+1-888-365-2779
Try Now
More in this section

Forums / 3.x Pre-release forums (retired) / Weird Database design in news module

Weird Database design in news module

7 posts, 0 answered
  1. fregas baratis
    fregas baratis avatar
    185 posts
    Registered:
    14 Nov 2002
    12 Mar 2007
    Link to this post

     

     

    All,

    I'm sorry but I am going to have to criticize.  I like a lot of stuff that i've seen in sitefinity so far, but I came across something just now that made me reconsider using it.  I noticed that the News module does not seem to have its own table.  Instead, it stores its data using the [sf_CmsContentBase], [sf_CmsTextContent] and [sf_CmsContentMetaData] tables.  Furthermore almost all the article's fields are stored as separate ROWS in the CmsContentMetaData table.  So Title becomes a row, summary becomes a row, Expiration becomes a row, etc.  This design has several implications:

     

    1.      For me, it makes automating a data import into this module a lot more complicated.  I have an old News Releases from an old classic asp site that I need to migrate over to the new Sitefinity 3.0 site.  I don’t want to have to enter them all in by hand.  The news release table in the old site is simple and straight forward.   But to plug this data into the Sitefinity tables, I cannot simply run a query or DTS package.  I will have to design something that will insert the data into all three tables, and worse, the fields such as Author, Expiration Date, etc. will each have to get inserted as separate rows with foreign key references back to the parent tables.

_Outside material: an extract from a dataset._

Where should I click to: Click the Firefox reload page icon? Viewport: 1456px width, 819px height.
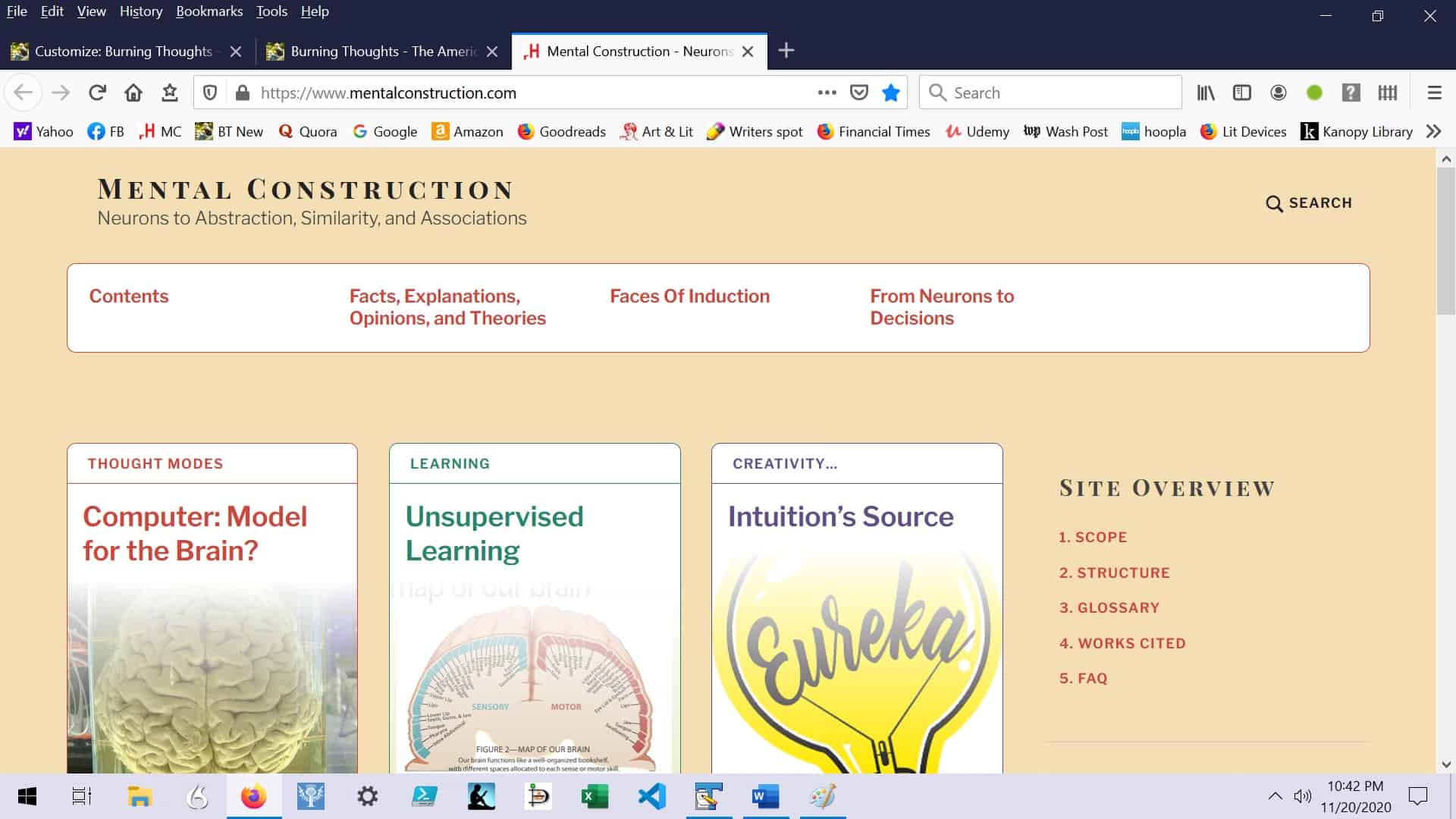point(97,93)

    2.      Reporting on modules that use this data structure will obviously be very complicated as the developer will have join on all the related tables to get all the relevant data, then merge the separate rows back into one row as separate fields—essentially doing a “pivot” like one does in Excel.  This is not trivial.

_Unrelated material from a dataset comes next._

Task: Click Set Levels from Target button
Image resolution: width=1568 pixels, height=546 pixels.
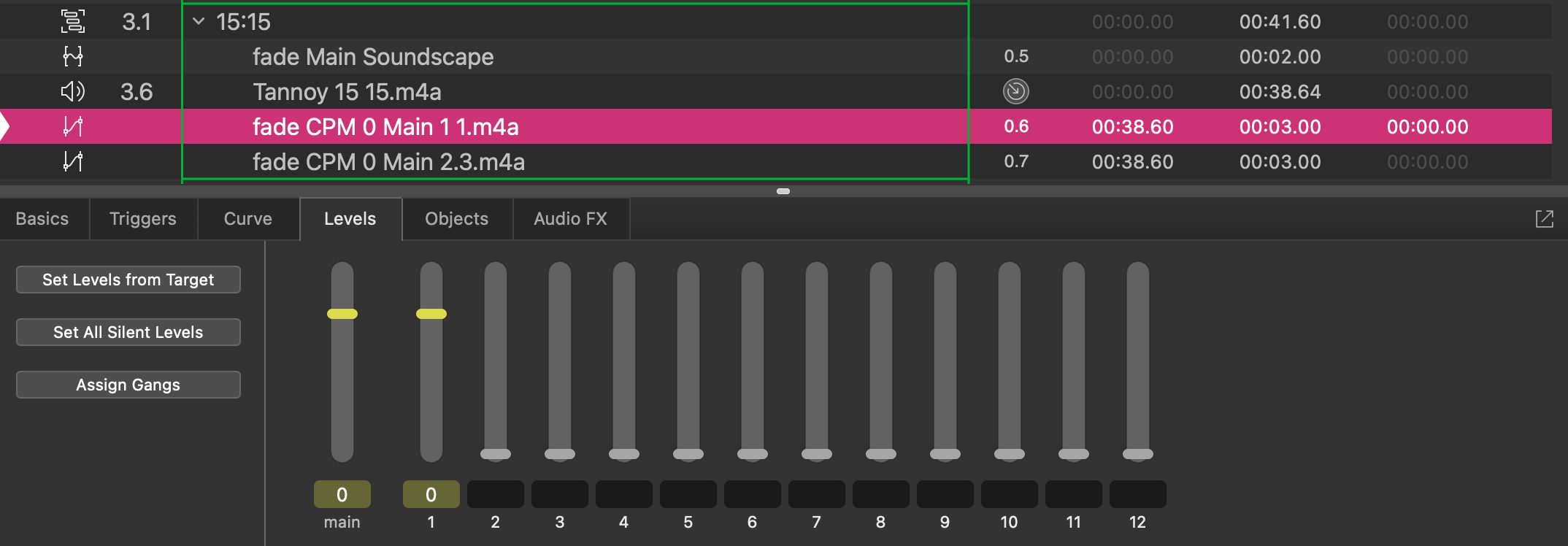Action: point(128,280)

    3.      Performance could suffer quite a bit.  It appears that the News module is lazy loading all those relevant “meta data fields” such as Author, Expiration, Summary etc.  Lets say that your news module has 100 news items you want to display.  I know that’s a lot on one page, but its not a huge amount.  What Sitefinity is doing is running one query for the content of the news module (apparently just the html body) and then running a query for each news item it finds.  So in this example, it will run 100 additional queries due to lazy loading.  This is a common problem in OR Mapping and can be solved by doing pre-fetching (I think Nolics calls them “Groups” but I could be wrong) but mostly, this lazy loading is unnecessary—Author, Expiration, Summary should all be fields in one “News” table—not in a separate one.  You’re creating a one-to-many relationship for these values where really only a one-to-one is needed.  These should all be mapped to one table and one class in the News module engine thus avoiding the need to lazy load.

     

    I have also seen many places in various tables where one column SEEMS to be storing multiple values separated by semi-colons.  This is a major database “no-no” as it violates Third Normal Form.  Multiple values should not be stored in one column.  I suspect that the weird Meta-data approach on the News module above also violates 3NF as well. 

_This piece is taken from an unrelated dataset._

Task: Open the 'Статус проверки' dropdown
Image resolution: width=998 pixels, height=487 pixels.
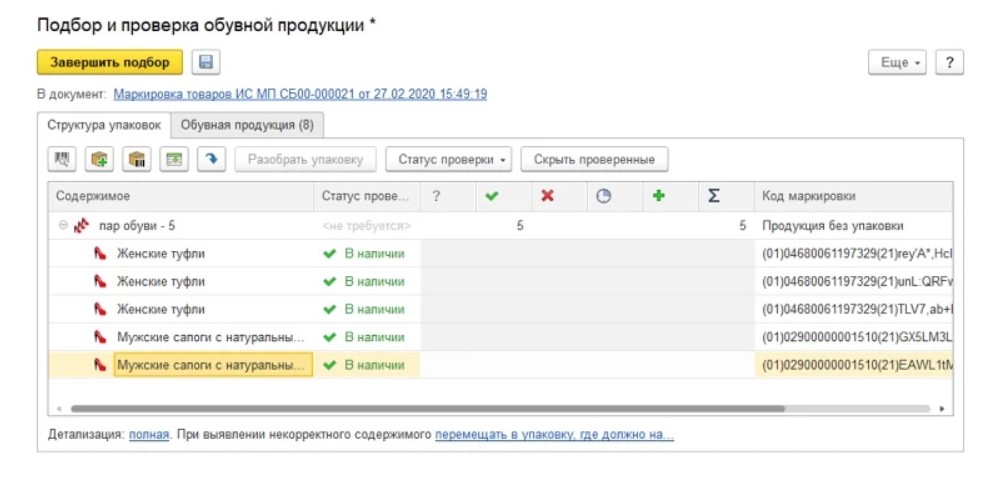Action: point(454,159)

    I realize that there is more than one way to skin a cat but by not structuring your data in a standard way, you are losing much of the benefits of using a Relational DBMS like SQL Server!  Having a well-normalized data structure is essential.   As I mentioned above, Querying, automation, integration, reporting, all become more complicated when you violate these basic relational database principles.
     

    As I said, I have been mostly happy with the improvements in Sitefinity 3.0, and you’re company has been very responsive and courteous to us developers.  But this data structure really scares me.  I am hoping that this is an exception rather than the rule in how Sitefinity and its modules are built.  I don’t mean to be harsh, but you are really painting yourselves (and us as developers) into a corner when you build tables in this manner.  I don’t know how much is Sitefinity and how much is the Nolics O/R Mapper.  I’m all for using ORM’s to simplify data access and object mapping, but they shouldn’t cause you to create a sub-standard database design.

    Sorry to be so blunt. I appreciate your team's openness to developer input.  You have always been responsive when we've had a question or comment. Hopefully i will be heard and this will be changed in future releases.

    Thank you,

    Craig

  2. Bob
    Bob avatar
    330 posts
    Registered:
    24 Sep 2012
    13 Mar 2007
    Link to this post
    Hi Craig,

    I agree with you, dynamic data structures will always be slower compared to the traditional design for relational databases but let’s face it, retrieving data form the database is just a fraction of the time needed to render a page. Besides with support for output caching, performance should not be a concern at all.

    It is also true it will be much more difficult to use DTS but why would you? It will take less than ten lines of code to import or export data using the Content Manager. Yes SQL’s built-in reporting will not do much good but most contemporary reporting tools support object data sources.

    With the upcoming technologies like LINQ and Lambda Expressions, object databases are advancing quickly and everyday’s increasing computer power dynamism seems more important to me than saving a few milliseconds per request. This design allows fields to be added and removed dynamically by simply declaring them in the web.confg.

    Of course, if you are not happy with this approach, it is not that difficult and it is not that much work to create your own Content provider that will handle data storage differently. All you need to do is inherit ContentProviderBase and implement about twenty methods for querying and storage.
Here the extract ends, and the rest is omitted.